SamplingState

Contents

SamplingState#

class penzai.example_models.gemma.simple_decoding_loop.SamplingState[source]#

Bases: Struct

State that manages the set decoded tokens during sampling.

The purpose of this class is to keep the outputs, inputs, and key-value caches of the transformer in sync during decoding, even in the presence of padding tokens. This makes it possible to sample from batches of prompts which have different lengths.

Padding tokens are treated as “invisible” to the model; they will be skipped over and masked out from the model’s queries if they appear in the middle of the sequence.

Variables:
  • kv_cache_state (sampling_mode.GemmaKVCachingState) – The state of the KV caches.

  • previous_tokens (pz.nx.NamedArray) – An array of all of the outputs that have been written so far. This is also used to identify the effective sequence position of the next token by counting the non-padding tokens.

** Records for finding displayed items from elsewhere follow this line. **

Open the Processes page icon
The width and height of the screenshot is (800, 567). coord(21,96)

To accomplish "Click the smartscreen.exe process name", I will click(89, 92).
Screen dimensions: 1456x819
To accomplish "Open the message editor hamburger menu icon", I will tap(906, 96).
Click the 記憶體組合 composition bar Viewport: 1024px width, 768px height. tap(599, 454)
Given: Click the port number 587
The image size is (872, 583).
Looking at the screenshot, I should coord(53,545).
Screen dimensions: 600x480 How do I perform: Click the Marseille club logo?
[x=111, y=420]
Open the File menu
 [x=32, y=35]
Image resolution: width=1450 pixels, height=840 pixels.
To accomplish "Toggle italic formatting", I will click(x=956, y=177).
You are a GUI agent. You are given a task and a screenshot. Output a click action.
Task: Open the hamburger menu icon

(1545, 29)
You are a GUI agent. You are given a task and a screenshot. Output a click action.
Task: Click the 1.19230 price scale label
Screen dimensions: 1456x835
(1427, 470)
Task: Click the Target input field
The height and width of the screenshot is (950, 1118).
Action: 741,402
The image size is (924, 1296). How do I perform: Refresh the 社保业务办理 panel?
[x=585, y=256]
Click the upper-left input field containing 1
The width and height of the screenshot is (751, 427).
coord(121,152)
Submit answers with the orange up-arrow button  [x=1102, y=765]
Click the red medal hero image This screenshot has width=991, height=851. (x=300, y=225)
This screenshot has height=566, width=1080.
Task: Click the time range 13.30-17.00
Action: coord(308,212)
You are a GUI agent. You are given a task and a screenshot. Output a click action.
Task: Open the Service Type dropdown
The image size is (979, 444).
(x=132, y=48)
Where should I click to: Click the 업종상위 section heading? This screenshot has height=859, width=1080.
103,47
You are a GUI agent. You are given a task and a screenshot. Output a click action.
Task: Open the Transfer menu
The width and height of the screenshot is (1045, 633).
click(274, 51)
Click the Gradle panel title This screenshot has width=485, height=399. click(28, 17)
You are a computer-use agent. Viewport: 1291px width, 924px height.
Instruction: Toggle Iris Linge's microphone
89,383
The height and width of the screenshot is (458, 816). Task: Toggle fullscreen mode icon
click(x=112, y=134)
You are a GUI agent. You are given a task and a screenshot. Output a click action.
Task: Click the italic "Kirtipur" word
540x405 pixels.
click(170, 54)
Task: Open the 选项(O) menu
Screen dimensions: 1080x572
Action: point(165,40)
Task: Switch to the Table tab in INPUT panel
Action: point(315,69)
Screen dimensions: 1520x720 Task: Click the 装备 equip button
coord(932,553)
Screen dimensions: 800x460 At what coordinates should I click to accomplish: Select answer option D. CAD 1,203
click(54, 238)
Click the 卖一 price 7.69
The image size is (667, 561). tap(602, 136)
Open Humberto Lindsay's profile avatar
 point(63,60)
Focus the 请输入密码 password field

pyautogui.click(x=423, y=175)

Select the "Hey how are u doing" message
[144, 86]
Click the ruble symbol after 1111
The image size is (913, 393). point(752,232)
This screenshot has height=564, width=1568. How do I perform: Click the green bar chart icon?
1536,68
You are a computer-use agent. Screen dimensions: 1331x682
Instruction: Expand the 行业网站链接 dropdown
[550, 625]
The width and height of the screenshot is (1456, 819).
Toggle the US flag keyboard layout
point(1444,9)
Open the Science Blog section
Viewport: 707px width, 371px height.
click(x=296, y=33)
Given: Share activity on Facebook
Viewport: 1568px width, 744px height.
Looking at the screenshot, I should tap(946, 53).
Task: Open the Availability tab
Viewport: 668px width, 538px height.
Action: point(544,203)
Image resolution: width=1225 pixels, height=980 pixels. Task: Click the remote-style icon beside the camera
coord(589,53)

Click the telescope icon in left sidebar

  • pad_id (int) – Token ID that indicates padding.

Methods

__init__(kv_cache_state, previous_tokens, pad_id)

Attributes

kv_cache_state

previous_tokens

pad_id

Inherited Methods

(expand to view inherited methods)

attributes_dict()

Constructs a dictionary with all of the fields in the class.

from_attributes(**field_values)

Directly instantiates a struct given all of its fields.

key_for_field(field_name)

Generates a JAX PyTree key for a given field name.

select()

Wraps this struct in a selection, enabling functional-style mutations.

tree_flatten()

Flattens this tree node.

tree_flatten_with_keys()

Flattens this tree node with keys.

tree_unflatten(aux_data, children)

Unflattens this tree node.

treescope_color()

Computes a CSS color to display for this object in treescope.